Goh chose the venture capitalist route because of the burgeoning scene in Southeast Asia such as Singapore, Vietnam and Indonesia.
“You have to be first on the ground to capture the opportunity. I want us to be known as the team that was here before it was clearly known that Southeast Asia is a very bankable market for venture capitalists.”
In his signature chinos, glasses and motorised kick scooter that he rides to work every morning, Goh looks every bit the typical tech entrepreneur who would fit in perfectly in San Francisco’s Silicon Valley. It comes as no surprise then, given the firm’s choice of name, that Goh envisions Singapore becoming an Asian Silicon Valley of sorts. After all, there is a conducive setting here for entrepreneurs with the ease of doing business and a strong rule of law among other factors, he says.
But what’s lacking, he feels, are talent and proper capital management. The tide is slowly turning for the former, he notes with more people choosing Singapore as a base to start a business. “I work with many Americans, Filipinos, Indians and Australians who are based here. They add to the DNA and will hopefully become Singaporeans in the future.”
As for the perennial question of whether Singaporeans are entrepreneurial enough, he shares that he “isn’t too worried”, having increasingly met fresh graduates from local universities who reject good jobs from Google, Facebook and banks to found start-ups instead.
“Not all will be successful, but I will argue that this explosive entrepreneurial spirit is here to stay. These enterprising youngsters are the ones to push boundaries and go out there into the world. That gets me excited — all I have to do is find out who they are and invest in them.”
A more pressing problem, in his opinion, is the lack of skill when it comes to managing capital for start-ups. There is a need for more investors with foresight — those who are able to make good decisions even when it is not 100-percent clear on how the potential start-up’s business model is like or where it will evolve to, elaborates Goh. Being able to weigh that and still see the potential of the business is key to successful venture capital funding.
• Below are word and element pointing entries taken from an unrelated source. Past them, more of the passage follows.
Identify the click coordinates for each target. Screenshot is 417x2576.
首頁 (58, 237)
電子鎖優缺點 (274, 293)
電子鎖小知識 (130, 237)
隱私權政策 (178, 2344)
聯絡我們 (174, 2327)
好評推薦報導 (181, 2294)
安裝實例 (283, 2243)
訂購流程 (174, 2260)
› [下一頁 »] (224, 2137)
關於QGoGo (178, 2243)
Case in point: Goh tells us that he and Chesson strategically invested in Redmart (now worth at least S$5 million and expanding with plans to open in Kuala Lumpur and Hong Kong this year according to The Next Web) ahead of other noted investors including Facebook co-founder Eduardo Saverin. The duo was a significant investor of the online retailer at the time of the round as well. “We had the vision that Redmart was going to make it big. Today, they’re making us look really smart,” he says with a grin.
Given the track record, he is swarmed with requests to meet and pitch. So how does he weed out the good from the bad? “I look for a great team — a group of people who have different skills and viewpoints but are united; and I spend a lot of time evaluating the human side of things.” By that, he means that his potential investees must be tenacious, responsible and self-learning individuals.
“As venture capitalists, we do not have the time to teach or guide. We have to get people who fight to make their own way forward.”
The greatest satisfaction he gets from his job — apart from the kick he gets out of cheekily being able to say “I told you so” when the business bears fruit — is helping others to realise their dreams. To Goh, it is a form of giving back to the community that has always been supportive in his own entrepreneurial ventures.
His advice for aspiring entrepreneurs? “Vision is tough. If you choose to have one, commit and live up to it daily,” he says.
In the same vein, Goh confides that he was honoured to receive the DBS award, which to him celebrates vision in the right perspective. “It is worth rejoicing when there are people who are willing to give up their time, effort and energy to achieve their vision. Why? Because vision is critical in moving the human race forward.”
The next recipient of the DBS Insignia Spirit of Vision Prestige Award will be revealed this month at the Prestige 14th Anniversary Ball.